Dom Luigi Maria Epicoco

publikacja 22.04.2025 23:06

Łukasz sugeruje niebezpieczeństwo, na które wszyscy możemy się narazić: jeśli jesteśmy uczniami, niejako automatycznie wszystko rozumiemy i zawsze widzimy Jezusa.

Historia idących do Emaus uczniów jest jedną z najbardziej znanych opowieści o objawieniach Zmartwychwstałego. Dzieje się tak prawdopodobnie z dwóch powodów: wszyscy czujemy się trochę jak ci uczniowie: zdezorientowani i bardzo często rozczarowani swoimi oczekiwaniami. Jednocześnie to, czego szukamy, nie znajduje się w jakim konkretnym miejscu - "gdzieś" - ale tam, gdzie toczy się nasze życie.

Ale najbardziej uderza niezdolność uczniów do uświadomienia sobie, dostrzeżenia, że idą i rozmawiają z samym Jezusem.

"Gdy tak rozmawiali i rozprawiali, sam Jezus przybliżył się do nich i szedł z nimi. Lecz oczy ich były na uwięzi, tak, że Go nie poznali".

Być może ewangelista Łukasz sugeruje niebezpieczeństwo, na które wszyscy możemy się narazić: jeśli jesteśmy uczniami, niejako automatycznie wszystko rozumiemy i zawsze widzimy Jezusa.

Prawda jest jednak inna. Owszem, uczniowie nie poszczą od Pisma świętego.
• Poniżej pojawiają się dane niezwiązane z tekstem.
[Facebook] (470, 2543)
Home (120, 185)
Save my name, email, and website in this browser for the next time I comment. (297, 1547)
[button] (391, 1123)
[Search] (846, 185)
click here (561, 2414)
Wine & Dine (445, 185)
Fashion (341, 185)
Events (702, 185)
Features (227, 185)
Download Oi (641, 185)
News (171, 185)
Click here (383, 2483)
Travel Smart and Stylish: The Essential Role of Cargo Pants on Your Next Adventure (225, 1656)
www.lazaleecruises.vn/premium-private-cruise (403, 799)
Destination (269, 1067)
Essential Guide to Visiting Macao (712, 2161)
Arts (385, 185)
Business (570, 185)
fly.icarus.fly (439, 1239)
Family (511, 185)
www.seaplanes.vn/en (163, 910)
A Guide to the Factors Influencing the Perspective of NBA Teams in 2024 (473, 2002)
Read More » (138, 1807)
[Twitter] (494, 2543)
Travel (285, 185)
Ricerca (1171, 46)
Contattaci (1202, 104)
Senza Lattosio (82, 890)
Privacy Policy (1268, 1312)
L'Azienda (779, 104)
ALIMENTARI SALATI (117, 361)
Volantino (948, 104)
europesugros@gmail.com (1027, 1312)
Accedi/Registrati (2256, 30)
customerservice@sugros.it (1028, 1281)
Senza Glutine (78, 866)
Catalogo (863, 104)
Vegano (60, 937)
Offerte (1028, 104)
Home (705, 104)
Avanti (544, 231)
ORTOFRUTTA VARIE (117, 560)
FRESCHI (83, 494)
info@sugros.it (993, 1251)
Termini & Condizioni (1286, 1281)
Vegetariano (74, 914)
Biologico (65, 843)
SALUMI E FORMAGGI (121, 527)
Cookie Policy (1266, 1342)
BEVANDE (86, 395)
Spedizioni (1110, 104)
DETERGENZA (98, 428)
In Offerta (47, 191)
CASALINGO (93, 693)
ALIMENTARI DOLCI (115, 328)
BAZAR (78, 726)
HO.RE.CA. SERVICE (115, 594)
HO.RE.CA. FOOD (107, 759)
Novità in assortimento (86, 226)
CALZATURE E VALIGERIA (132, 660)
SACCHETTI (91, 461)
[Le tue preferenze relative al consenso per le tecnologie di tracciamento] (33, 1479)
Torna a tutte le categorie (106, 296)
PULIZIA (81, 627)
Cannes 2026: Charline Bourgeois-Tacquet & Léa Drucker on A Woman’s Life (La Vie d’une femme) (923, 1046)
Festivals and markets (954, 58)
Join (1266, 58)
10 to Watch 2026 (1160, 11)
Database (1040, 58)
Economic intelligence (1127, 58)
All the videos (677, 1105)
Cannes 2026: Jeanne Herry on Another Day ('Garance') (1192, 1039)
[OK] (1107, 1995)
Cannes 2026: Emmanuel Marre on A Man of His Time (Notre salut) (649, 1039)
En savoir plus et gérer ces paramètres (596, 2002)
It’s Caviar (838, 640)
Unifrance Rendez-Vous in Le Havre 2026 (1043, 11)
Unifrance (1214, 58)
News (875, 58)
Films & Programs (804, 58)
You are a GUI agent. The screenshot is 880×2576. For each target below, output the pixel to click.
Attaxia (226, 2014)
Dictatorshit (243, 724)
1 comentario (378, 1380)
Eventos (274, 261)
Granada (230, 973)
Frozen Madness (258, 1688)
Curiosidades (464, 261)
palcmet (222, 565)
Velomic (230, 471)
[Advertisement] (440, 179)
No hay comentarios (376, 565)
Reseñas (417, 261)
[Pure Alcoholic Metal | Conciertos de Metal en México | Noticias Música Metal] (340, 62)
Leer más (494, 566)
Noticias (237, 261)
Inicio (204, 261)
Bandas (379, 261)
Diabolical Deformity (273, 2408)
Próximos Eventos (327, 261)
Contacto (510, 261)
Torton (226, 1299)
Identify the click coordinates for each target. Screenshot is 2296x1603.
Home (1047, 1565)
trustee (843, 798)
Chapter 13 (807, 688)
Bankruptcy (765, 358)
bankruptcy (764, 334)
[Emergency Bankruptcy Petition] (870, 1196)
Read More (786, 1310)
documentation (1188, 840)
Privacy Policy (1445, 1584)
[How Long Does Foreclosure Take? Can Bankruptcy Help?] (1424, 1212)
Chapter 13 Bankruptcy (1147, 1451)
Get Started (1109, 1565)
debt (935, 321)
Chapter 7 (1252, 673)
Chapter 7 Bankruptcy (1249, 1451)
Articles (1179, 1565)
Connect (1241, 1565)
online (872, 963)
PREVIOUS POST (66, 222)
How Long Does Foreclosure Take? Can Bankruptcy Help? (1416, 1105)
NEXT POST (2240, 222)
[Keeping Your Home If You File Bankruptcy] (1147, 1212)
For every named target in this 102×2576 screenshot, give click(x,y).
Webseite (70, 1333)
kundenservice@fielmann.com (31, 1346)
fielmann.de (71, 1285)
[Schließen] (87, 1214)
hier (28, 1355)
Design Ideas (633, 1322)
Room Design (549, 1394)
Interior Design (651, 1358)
Znają dobrze historię Jezusa i byli - najprawdopodobniej - naocznymi świadkami wielu wydarzeń z Nim związanych. Ale nie pojmują wydarzenia Krzyża. Nie potrafią czytać historii Jezusa i całego dzieła Bożego, które ma swój początek w "skandalu Krzyża".

Dlatego sam Jezus pomaga im odczytać wszystko na nowo, z perspektywy, która nie jest już tylko perspektywą ludzkiej intuicji, ale perspektywą miłości Boga:

"Głupi i powolni sercem do wierzenia we wszystko, co powiedzieli prorocy! Czyż nie było konieczne, by Chrystus cierpiał te rzeczy i wszedł do swojej chwały? I zaczynając od Mojżesza i wszystkich proroków, wykładał im, co we wszystkich Pismach odnosiło się do Niego".

(tłum. xwl)

Pierwsza strona Poprzednia strona Następna strona Ostatnia strona
oceń artykuł Pobieranie..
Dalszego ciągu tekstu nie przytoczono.